Reasoning about the antecedents of emotions:

Bayesian causal inference over an intuitive theory of mind

All of the raw behavioral data, analyses, and models related to this submission are available here:
Anonymized Github Repository.
UPDATE March-10: the anonymous code repo service ( I used to host this project for double-blind review appears to be down. The complete project will be available on github once the review process is complete.

We artificially separated the perceptual information from context information in recordings of a televised British gameshow called Golden Balls. Every episode of Golden Balls culminates with two contestants playing a dramatic one-shot instantiation of the Prisoner's Dilemma. Each player is given a choice to "Split" or "Steal" a jackpot (in standard Prisoner's Dilemma notation, to "Cooperate" or "Defect", respectively). If both decide to Cooperate, they each receive half of the jackpot. If one player instead chooses Defect, that player wins the entire jackpot and the other player who chose Cooperate leaves with nothing. If both players choose Defect, both get nothing. Players negotiate with each other in front of a live audience in an attempt to convince the other to make a choice that is financially disadvantageous (to cooperate). Each player makes a decision in private, then they simultaneously reveal their choices, all while being filmed.

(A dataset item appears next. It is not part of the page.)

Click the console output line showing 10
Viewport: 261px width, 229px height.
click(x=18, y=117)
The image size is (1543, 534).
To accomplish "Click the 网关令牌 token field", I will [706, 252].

The game is emotionally evocative by design. When the choices are revealed, in front of an audience, players discover whether they have won or lost real and often substantial sums of money; and also whether they have successfully cooperated, successfully duped, been duped by, or failed to dupe the other player. The TV cameras capture their spontaneous unscripted dynamic expressions, including changes of posture and expression of the player's face, shoulders, upper bodies and hands.

We generated 88 videos of players who participated in the final round of the 5th season of the Golden Balls gameshow, which aired in 2009 (footage of the show was provided by Endemol UK). Videos were 5 seconds in duration, each depicting a single player's expressions, by splicing together footage from the moments surrounding the climatic reveal. The four outcomes were represented equally in the stimuli (N=22 for each outcome), reflecting the true distribution of play---across all 287 broadcast episodes (players were 53% likely to Cooperate, and the decisions of the two opposing players in game were statistically independent of each other). Each video silently showed a single person anticipating and reacting to a game outcome, but overt cues as to the players' decisions and the outcome of the game were masked.

summary of empirical datasets
In the example shown, the focal player Cooperated and her opponent Defected. Thus, the game outcome is CD; and the focal player received nothing while her opponent won the entire jackpot. In Dataset 1, observers guessed what actions (a in {CC, CD, DC, DD}) the players chose given a single player's dynamic expressions (x). In Datasets 2 an 3, observers judged the intensity that players would feel 20 fine-grained emotions on continuous scales. Observers rated all 20 emotions during every trial. In Dataset 2, observers predicted a player's emotions based on a description of the game outcome. In Dataset 3, observers watched a 5-second videos of players' dynamics expressions.

Participants where informed about the rules of the game. This included watching an example of a player dyad negotiating before revealing their decisions:

In Datasets 1 and 3, participants viewed 5-second expression videos. Each video depicts a single player's spontaneous expressions. Each video features a single player's reaction in the moments leading up to, and following, the game's climatic reveal. The first 2 seconds consist of footage featuring the player immediately prior to the decisions being revealed, and the remaining 3 seconds is composed of footage of the player reacting to the outcome. The raw footage was cropped and/or masked such that only a single player was visible in a given video. Overt cues as to the players' decisions were occluded. The broadcast footage regularly cut between the two players, so the 5 seconds of footage was gathered by taking the scenes of the player most temporally proximal to moment where the players simultaneously present their decisions to each other, the crowd, and the cameras.